Consider Bei Bei Shuai, the first woman charged under Indiana’s feticide law. Shuai had become so depressed during her pregnancy that she attempted suicide. Did the State of Indiana try to help Bei Bei Shuai, to use state funds to provide mental health services or other support? No, Indiana used taxpayer dollars to charge and incarcerate Shuai on the grounds of feticide because the suicide resulted in the termination of her pregnancy. Because Shuai was charged with murder, she was denied bail. Shuai was locked up in jail, pending trial, for over a year until she was released in a plea deal. State funds that could have been used not only to help Shaui but other pregnant women facing depression were instead spent to prosecute and incarcerate Shuai—as though, incidentally, her persecution would somehow send a message to other suicidal pregnant women. To put it bluntly, threat of incarceration isn’t much of a deterrent to women whose goal is to kill themselves.

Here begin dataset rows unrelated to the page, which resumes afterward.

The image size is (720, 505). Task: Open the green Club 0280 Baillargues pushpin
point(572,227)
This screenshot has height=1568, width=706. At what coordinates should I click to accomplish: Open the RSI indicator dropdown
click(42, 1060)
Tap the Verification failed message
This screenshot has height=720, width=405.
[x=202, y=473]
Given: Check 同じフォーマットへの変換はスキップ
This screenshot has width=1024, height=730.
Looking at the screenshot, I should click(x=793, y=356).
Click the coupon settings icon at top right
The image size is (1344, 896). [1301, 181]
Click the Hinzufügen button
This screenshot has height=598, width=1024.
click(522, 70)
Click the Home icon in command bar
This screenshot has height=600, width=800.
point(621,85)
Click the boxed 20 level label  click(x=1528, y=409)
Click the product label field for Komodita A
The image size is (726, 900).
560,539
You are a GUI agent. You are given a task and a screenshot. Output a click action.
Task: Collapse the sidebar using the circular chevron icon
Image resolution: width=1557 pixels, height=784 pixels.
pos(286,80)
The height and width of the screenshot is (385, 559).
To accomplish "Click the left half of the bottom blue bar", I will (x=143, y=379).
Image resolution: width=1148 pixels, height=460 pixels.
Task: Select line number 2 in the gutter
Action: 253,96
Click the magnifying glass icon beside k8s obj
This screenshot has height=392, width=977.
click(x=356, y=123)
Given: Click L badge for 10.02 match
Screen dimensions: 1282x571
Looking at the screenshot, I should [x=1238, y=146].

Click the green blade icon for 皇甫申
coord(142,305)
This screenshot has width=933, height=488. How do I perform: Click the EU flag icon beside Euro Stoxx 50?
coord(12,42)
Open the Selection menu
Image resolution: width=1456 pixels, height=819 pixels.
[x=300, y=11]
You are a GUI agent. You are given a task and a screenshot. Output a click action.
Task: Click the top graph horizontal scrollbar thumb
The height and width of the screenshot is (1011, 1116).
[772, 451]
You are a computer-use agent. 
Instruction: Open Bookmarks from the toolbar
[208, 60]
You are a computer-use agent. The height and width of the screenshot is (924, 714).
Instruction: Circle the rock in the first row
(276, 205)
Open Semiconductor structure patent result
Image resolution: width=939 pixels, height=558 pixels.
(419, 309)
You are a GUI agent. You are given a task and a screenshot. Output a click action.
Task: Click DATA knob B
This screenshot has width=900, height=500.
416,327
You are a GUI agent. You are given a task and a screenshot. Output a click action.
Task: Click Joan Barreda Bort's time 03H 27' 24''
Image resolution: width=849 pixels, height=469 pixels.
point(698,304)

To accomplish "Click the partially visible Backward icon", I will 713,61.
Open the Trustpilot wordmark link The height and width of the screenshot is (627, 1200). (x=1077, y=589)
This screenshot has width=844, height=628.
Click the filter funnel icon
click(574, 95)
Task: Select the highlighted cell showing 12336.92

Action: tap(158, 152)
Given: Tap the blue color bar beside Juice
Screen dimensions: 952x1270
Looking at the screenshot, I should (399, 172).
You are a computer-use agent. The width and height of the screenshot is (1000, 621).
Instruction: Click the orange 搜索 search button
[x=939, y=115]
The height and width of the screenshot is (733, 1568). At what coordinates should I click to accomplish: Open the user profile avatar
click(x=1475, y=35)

What these laws do deter is pregnant women seeking the health care they need or help from police or other authorities. In Iowa, a pregnant mother of two fell down a flight of stairs in her home and went to the emergency room. During her time in the hospital, Christine Taylor confided in a nurse that initially she hadn’t wanted another baby and had considered abortion or adoption but had decided she would carry the pregnancy to term and raise the baby. Still, the nurse reported the conversation to law enforcement, who charged Taylor with intentionally trying to end her pregnancy. Taylor, a single mother and still pregnant, was locked up in jail for two days until charges were dropped for lack of evidence. Again, what, these laws are supposed to deter pregnant women from accidentally falling down the stairs? Or seeking health care?
Of course, the reality is that feticide laws aren’t even a deterrent to women who are desperate and determined to terminate their pregnancies. It’s hard to forget that when abortions in America were illegal and dangerous and deadly, women were still having them. Prior to Roe v. Wade, nearly one-fifth of maternal deaths in America were due to illegal abortions. The statistics were even more dire when broken out by race. In New York City in the early 1960s, among white women, one out of four childbirth-related deaths was due to abortion. Among women of color, abortion caused one in two such deaths. Even today, it’s no accident that the two women charged with feticide so far under Indiana’s law have both been women of color. While access to contraception and comprehensive reproductive health care is under jeopardy for women all across America, access for women of color is even more acutely threatened. And when women of color make choices about their own bodies, those choices—and their lives in general—are more likely to be scrutinized and cracked down on by authorities. The result is that sexist infanticide laws are exacerbated by economic inequality and racial bias such that women of color are disproportionately penalized.
Every time a woman is prosecuted under these extremist anti-abortion laws, or every time another such law is passed, it becomes increasingly obvious to anyone paying attention that the supposed quest to protect fetuses is quite plainly and simply a war on the women who carry them.